#### Work order
Set down exactly the lines that run from the one containing "The image size is (1025, 766)." to the end of the material below, both included, without pictures.

#### Source data
┄┄┄┄┄┄┄┄┄┄

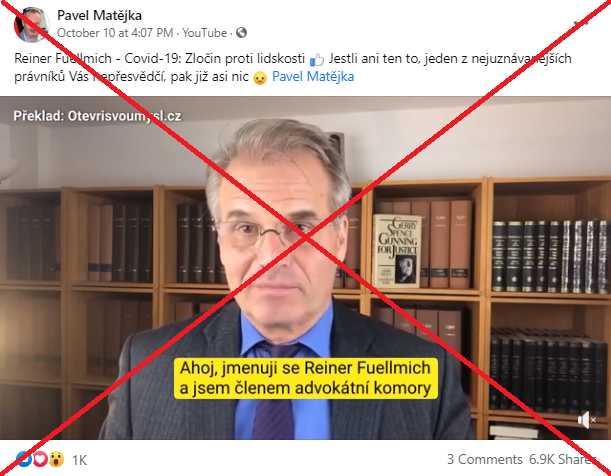Open the 1K reactions count list
Viewport: 611px width, 476px height.
[79, 460]
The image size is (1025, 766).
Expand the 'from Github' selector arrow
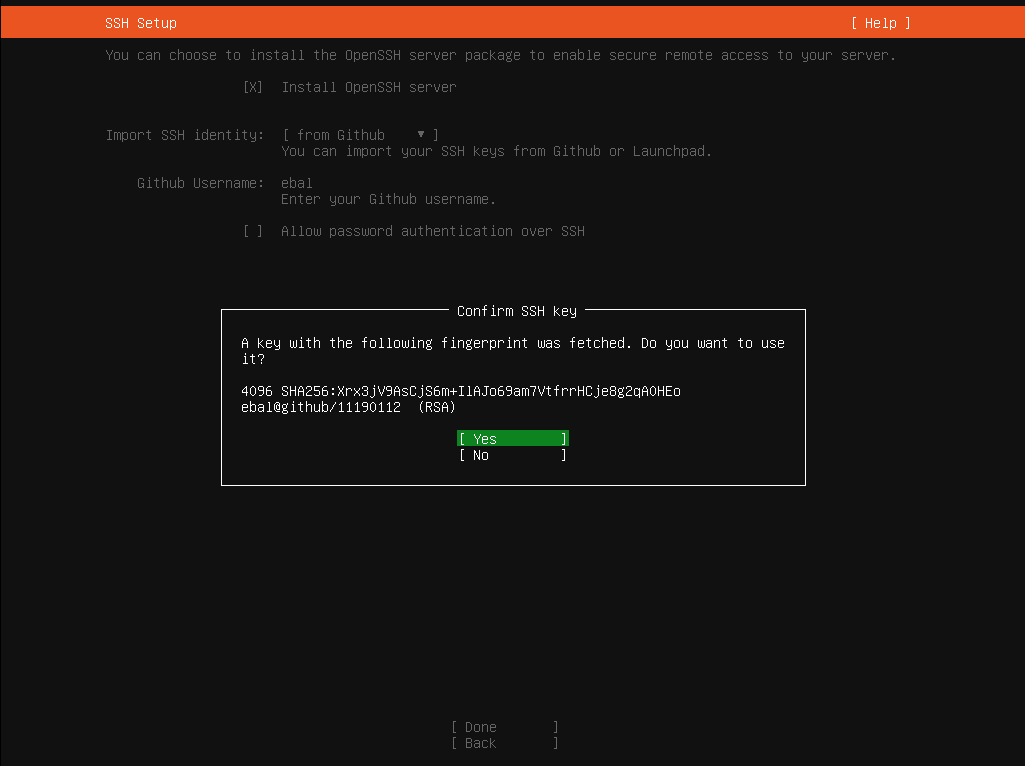point(421,134)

┄┄┄┄┄┄┄┄┄┄

#### Written answer
The image size is (1025, 766).
Expand the 'from Github' selector arrow
point(421,134)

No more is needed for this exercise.